[Dataset entries]

──────

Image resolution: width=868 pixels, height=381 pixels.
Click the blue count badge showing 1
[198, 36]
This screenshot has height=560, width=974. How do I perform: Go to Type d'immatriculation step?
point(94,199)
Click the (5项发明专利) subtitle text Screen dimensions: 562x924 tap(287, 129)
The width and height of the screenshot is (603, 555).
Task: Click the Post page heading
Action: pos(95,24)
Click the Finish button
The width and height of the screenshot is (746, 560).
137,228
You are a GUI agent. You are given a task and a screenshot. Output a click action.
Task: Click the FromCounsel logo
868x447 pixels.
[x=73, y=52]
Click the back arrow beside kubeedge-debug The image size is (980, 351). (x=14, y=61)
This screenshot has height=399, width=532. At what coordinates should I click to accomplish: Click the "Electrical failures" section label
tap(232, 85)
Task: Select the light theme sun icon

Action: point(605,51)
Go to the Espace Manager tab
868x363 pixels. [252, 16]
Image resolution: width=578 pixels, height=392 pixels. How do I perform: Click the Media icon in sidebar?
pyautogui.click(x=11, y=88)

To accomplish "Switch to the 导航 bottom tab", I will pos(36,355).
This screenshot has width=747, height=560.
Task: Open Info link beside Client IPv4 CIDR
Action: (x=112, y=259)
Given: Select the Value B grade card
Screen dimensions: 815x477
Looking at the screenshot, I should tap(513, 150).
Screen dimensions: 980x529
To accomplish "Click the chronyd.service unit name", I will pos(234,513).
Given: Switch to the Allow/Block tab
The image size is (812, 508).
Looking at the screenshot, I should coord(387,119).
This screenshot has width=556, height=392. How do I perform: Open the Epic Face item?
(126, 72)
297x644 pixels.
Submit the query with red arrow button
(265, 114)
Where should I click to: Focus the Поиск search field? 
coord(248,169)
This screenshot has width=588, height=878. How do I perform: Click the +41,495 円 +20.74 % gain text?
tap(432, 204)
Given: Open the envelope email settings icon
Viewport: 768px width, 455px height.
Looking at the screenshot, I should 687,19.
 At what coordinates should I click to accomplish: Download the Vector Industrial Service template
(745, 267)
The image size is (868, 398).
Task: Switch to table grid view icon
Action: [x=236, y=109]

──────

- Assignment
Nothing in the records should differ from the original when you retype them.

- Result of the exercise
Image resolution: width=868 pixels, height=381 pixels.
Click the blue count badge showing 1
[198, 36]
This screenshot has height=560, width=974. How do I perform: Go to Type d'immatriculation step?
point(94,199)
Click the (5项发明专利) subtitle text Screen dimensions: 562x924 tap(287, 129)
The width and height of the screenshot is (603, 555).
Task: Click the Post page heading
Action: pos(95,24)
Click the Finish button
The width and height of the screenshot is (746, 560).
137,228
You are a GUI agent. You are given a task and a screenshot. Output a click action.
Task: Click the FromCounsel logo
868x447 pixels.
[x=73, y=52]
Click the back arrow beside kubeedge-debug The image size is (980, 351). (x=14, y=61)
This screenshot has height=399, width=532. At what coordinates should I click to accomplish: Click the "Electrical failures" section label
tap(232, 85)
Task: Select the light theme sun icon

Action: point(605,51)
Go to the Espace Manager tab
868x363 pixels. [252, 16]
Image resolution: width=578 pixels, height=392 pixels. How do I perform: Click the Media icon in sidebar?
pyautogui.click(x=11, y=88)

To accomplish "Switch to the 导航 bottom tab", I will pos(36,355).
This screenshot has width=747, height=560.
Task: Open Info link beside Client IPv4 CIDR
Action: (x=112, y=259)
Given: Select the Value B grade card
Screen dimensions: 815x477
Looking at the screenshot, I should tap(513, 150).
Screen dimensions: 980x529
To accomplish "Click the chronyd.service unit name", I will pos(234,513).
Given: Switch to the Allow/Block tab
The image size is (812, 508).
Looking at the screenshot, I should coord(387,119).
This screenshot has width=556, height=392. How do I perform: Open the Epic Face item?
(126, 72)
297x644 pixels.
Submit the query with red arrow button
(265, 114)
Where should I click to: Focus the Поиск search field? 
coord(248,169)
This screenshot has width=588, height=878. How do I perform: Click the +41,495 円 +20.74 % gain text?
tap(432, 204)
Given: Open the envelope email settings icon
Viewport: 768px width, 455px height.
Looking at the screenshot, I should 687,19.
 At what coordinates should I click to accomplish: Download the Vector Industrial Service template
(745, 267)
The image size is (868, 398).
Task: Switch to table grid view icon
Action: [x=236, y=109]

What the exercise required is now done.